Actualités :: Burkina : La loi portant réorganisation agraire et foncière en (...)

Ce mardi 23 janvier 2024 s’est ouvert à Ouagadougou, l’atelier national de validation des avant-projets de textes relus de la loi portant Réorganisation agraire et foncière (RAF) au Burkina Faso. L’ouverture de la rencontre a été présidée par Nicolas Kobiané, secrétaire général du ministère de l’Economie, des finances et de la prospective.

La loi n°034-2012/AN du 2 juillet 2012 portant Réorganisation agraire et foncière (RAF) comporte des insuffisances et des incohérences qui ne permettent pas de résorber les difficultés liées à la gestion du foncier et de juguler les conflits fonciers.
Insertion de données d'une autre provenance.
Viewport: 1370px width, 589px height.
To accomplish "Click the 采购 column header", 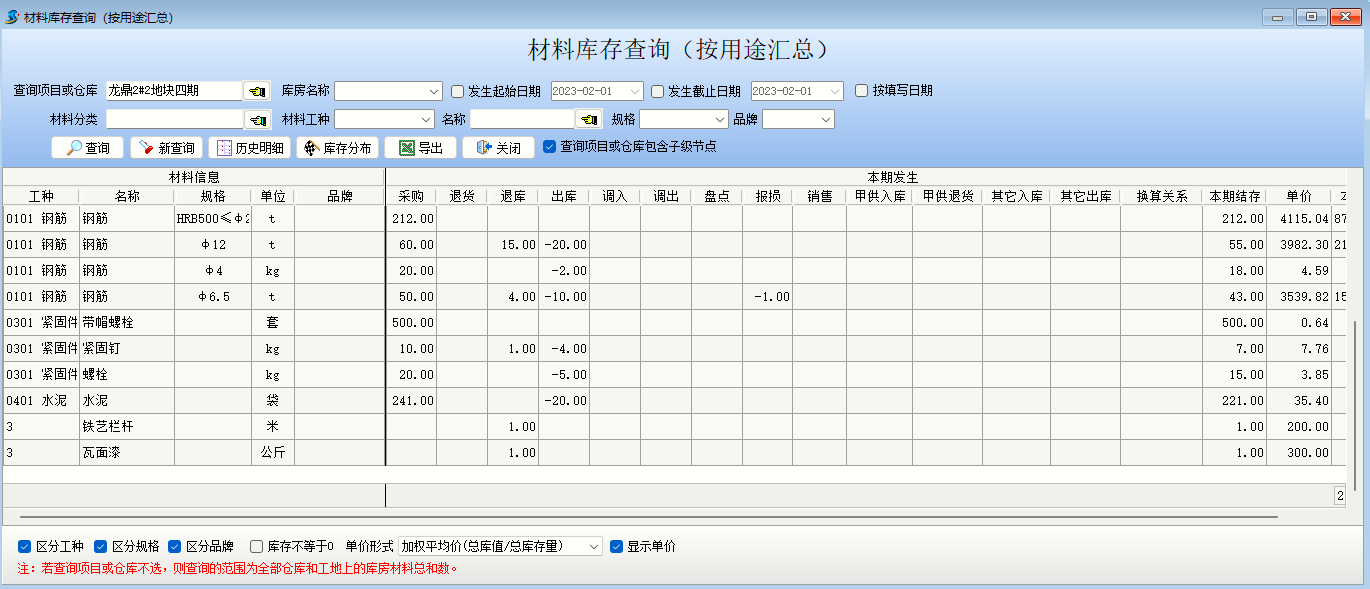I will 411,196.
Comme l’explique le secrétaire général du ministère de l’Economie, des finances et de la prospective, Nicolas Kobiané, la mise en œuvre de la loi RAF de 2012 s’est faite dans un contexte marqué progressivement par une recrudescence des conflits fonciers, un accaparement des terres à des fins spéculatives sous le couvert de la promotion immobilière, une pression exercée sur les terres rurales pour les détourner de leur usage premier, la naissance d’un passif foncier urbain dont l’apurement est en souffrance, une urbanisation insuffisamment structurée et non maîtrisée, quelques ambiguïtés dans l’ancrage institutionnel de la gestion foncière et des difficultés récurrentes pour l’Etat à mobiliser le foncier pour réaliser de grands projets structurants et bénéfiques à la nation entière.
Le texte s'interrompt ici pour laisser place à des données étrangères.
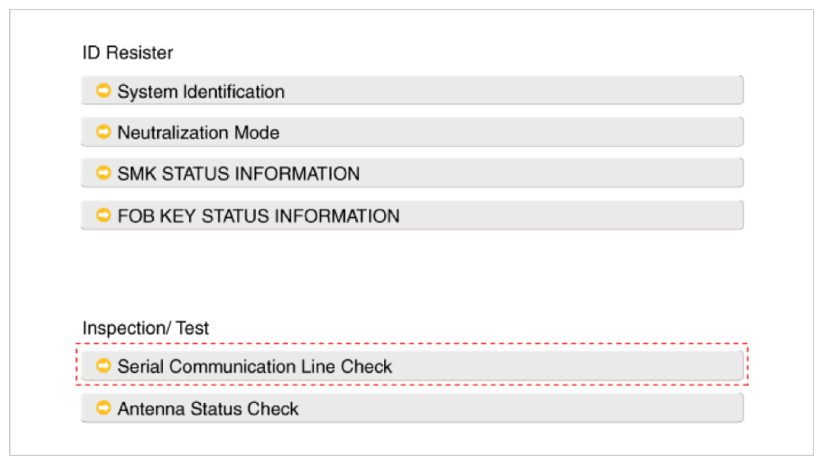Click the Inspection/ Test section heading
The height and width of the screenshot is (465, 823).
pyautogui.click(x=146, y=328)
Les participants sont issus de l’administration, des collectivités territoriales, du secteur privé et de la société civile.

Cette situation a eu pour conséquence, selon le secrétaire général, « la prise de textes législatifs et règlementaires sectoriels en sus de la RAF, toutes choses qui a certes amélioré le traitement spécial de certaines matières, mais qui malheureusement a parfois exacerbé les incohérences et contradictions ».

Ces incohérences, selon Monique Bassénéwindé Yarga/Ouédraogo, directrice générale du développement territorial, se situent donc entre les textes sectoriels. Elle rappelle en effet que la loi comporte des textes sur le foncier en rapport avec l’agriculture, l’élevage, l’environnement, la foresterie, l’eau, les mines et l’aménagement du territoire. Et chacun de ces textes qui portent sur le foncier comportent des incohérences qu’il faut corriger afin d’avoir des textes harmonieux et cohérents.

Nicolas Kobiané, SG du ministère de l’Economie souligne que la mise en œuvre du RAF s’est faite dans un contexte marqué progressivement par entre autres, une recrudescence des conflits fonciers.

Au niveau institutionnel également, Mme Yarga relève des difficultés qui rendent difficile l’application de la loi. « Dans la loi portant RAF, il y a le volet aménagement du territoire, le volet droit réel immobilier et le volet gestion foncière. Si vous prenez ces trois éléments, on sent qu’il y avait dans la pratique, des difficultés, non seulement pour les techniciens du domaine, mais aussi pour les différents usagers, avec un certain nombre de conflits qui se posaient en termes de pratiques sur le terrain(…) Au niveau institutionnel, il y a aussi des incohérences entre les textes et parfois des chevauchements, des doublons, ce qui fait qu’il y avait aussi des difficultés entre les différentes administrations qui ont des matières dans la loi portant RAF », explique la directrice générale du développement territorial.

Monique Yarga/Ouédraogo, directrice générale du développement territorial espère à l’issue de l’atelier, avoir des textes consensuels et harmonisés

Face donc à ces insuffisances et ces incohérences, la Direction général du développement territorial en collaboration avec le Projet d’appui au renforcement de la gestion du foncier et des mines, volet foncier (PARGFM) a initié la relecture des textes portant RAF et la mise en cohérence des principaux textes en lien avec le foncier. Le processus de relecture des textes a démarré en août 2018. A ce jour, un cabinet d’études a produit les avant-projets de textes révisés. L’atelier qui s’est ouvert ce 23 janvier pour trois jours, sera le lieu d’examiner et de valider les propositions de la loi portant réorganisation agraire et foncière et du décret d’application de ladite loi relue. Et ce, afin de disposer de textes consensuels en vue d’une meilleure gestion du foncier au Burkina Faso. Prennent part à cet atelier une centaine de personnes, notamment les principaux acteurs de l’administration centrale et décentralisée intervenant sur le foncier, les acteurs du secteur privé, les organisations de la société civile, les leaders religieux et coutumiers.